** Opening Data records block **

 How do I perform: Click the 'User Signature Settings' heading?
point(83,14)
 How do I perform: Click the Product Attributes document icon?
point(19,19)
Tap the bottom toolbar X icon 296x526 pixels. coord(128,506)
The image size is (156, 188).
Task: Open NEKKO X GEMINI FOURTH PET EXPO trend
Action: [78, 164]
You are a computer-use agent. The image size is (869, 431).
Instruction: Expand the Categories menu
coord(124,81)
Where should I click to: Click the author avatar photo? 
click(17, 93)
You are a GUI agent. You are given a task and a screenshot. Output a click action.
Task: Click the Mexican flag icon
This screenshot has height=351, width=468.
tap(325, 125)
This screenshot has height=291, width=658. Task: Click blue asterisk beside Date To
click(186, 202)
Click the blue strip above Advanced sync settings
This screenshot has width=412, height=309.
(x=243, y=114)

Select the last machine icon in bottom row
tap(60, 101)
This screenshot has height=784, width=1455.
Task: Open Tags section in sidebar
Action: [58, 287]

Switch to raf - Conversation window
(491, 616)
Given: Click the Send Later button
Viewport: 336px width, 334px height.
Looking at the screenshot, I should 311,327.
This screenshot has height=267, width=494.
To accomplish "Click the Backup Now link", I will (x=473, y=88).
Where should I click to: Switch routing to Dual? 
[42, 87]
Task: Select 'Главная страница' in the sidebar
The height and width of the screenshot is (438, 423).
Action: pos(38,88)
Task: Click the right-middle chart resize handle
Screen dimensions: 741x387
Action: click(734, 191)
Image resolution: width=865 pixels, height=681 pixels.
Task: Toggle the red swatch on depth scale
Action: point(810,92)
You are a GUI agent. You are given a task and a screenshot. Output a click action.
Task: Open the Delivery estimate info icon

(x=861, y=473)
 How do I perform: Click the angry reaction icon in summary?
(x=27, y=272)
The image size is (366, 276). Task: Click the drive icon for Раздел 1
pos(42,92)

** Closing Data records block **

■ Work to complete:
From the first entry to the last, reproduce everything precisely.

■ Exercise output:
 How do I perform: Click the 'User Signature Settings' heading?
point(83,14)
 How do I perform: Click the Product Attributes document icon?
point(19,19)
Tap the bottom toolbar X icon 296x526 pixels. coord(128,506)
The image size is (156, 188).
Task: Open NEKKO X GEMINI FOURTH PET EXPO trend
Action: [78, 164]
You are a computer-use agent. The image size is (869, 431).
Instruction: Expand the Categories menu
coord(124,81)
Where should I click to: Click the author avatar photo? 
click(17, 93)
You are a GUI agent. You are given a task and a screenshot. Output a click action.
Task: Click the Mexican flag icon
This screenshot has height=351, width=468.
tap(325, 125)
This screenshot has height=291, width=658. Task: Click blue asterisk beside Date To
click(186, 202)
Click the blue strip above Advanced sync settings
This screenshot has width=412, height=309.
(x=243, y=114)

Select the last machine icon in bottom row
tap(60, 101)
This screenshot has height=784, width=1455.
Task: Open Tags section in sidebar
Action: [58, 287]

Switch to raf - Conversation window
(491, 616)
Given: Click the Send Later button
Viewport: 336px width, 334px height.
Looking at the screenshot, I should 311,327.
This screenshot has height=267, width=494.
To accomplish "Click the Backup Now link", I will (x=473, y=88).
Where should I click to: Switch routing to Dual? 
[42, 87]
Task: Select 'Главная страница' in the sidebar
The height and width of the screenshot is (438, 423).
Action: pos(38,88)
Task: Click the right-middle chart resize handle
Screen dimensions: 741x387
Action: click(734, 191)
Image resolution: width=865 pixels, height=681 pixels.
Task: Toggle the red swatch on depth scale
Action: point(810,92)
You are a GUI agent. You are given a task and a screenshot. Output a click action.
Task: Open the Delivery estimate info icon

(x=861, y=473)
 How do I perform: Click the angry reaction icon in summary?
(x=27, y=272)
The image size is (366, 276). Task: Click the drive icon for Раздел 1
pos(42,92)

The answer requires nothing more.